→ **Task details**: Write out every line from the listing below where the string "field" is found.

→ **Data extracts**:
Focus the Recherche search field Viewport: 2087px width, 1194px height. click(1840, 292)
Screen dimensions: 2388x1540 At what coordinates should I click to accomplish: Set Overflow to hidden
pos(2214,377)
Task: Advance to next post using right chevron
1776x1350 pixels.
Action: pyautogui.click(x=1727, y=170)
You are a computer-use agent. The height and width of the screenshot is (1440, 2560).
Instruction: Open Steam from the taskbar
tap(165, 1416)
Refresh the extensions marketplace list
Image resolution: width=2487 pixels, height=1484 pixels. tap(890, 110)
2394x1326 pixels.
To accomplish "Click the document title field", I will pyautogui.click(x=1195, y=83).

→ **Your response**:
Focus the Recherche search field Viewport: 2087px width, 1194px height. click(1840, 292)
To accomplish "Click the document title field", I will pyautogui.click(x=1195, y=83).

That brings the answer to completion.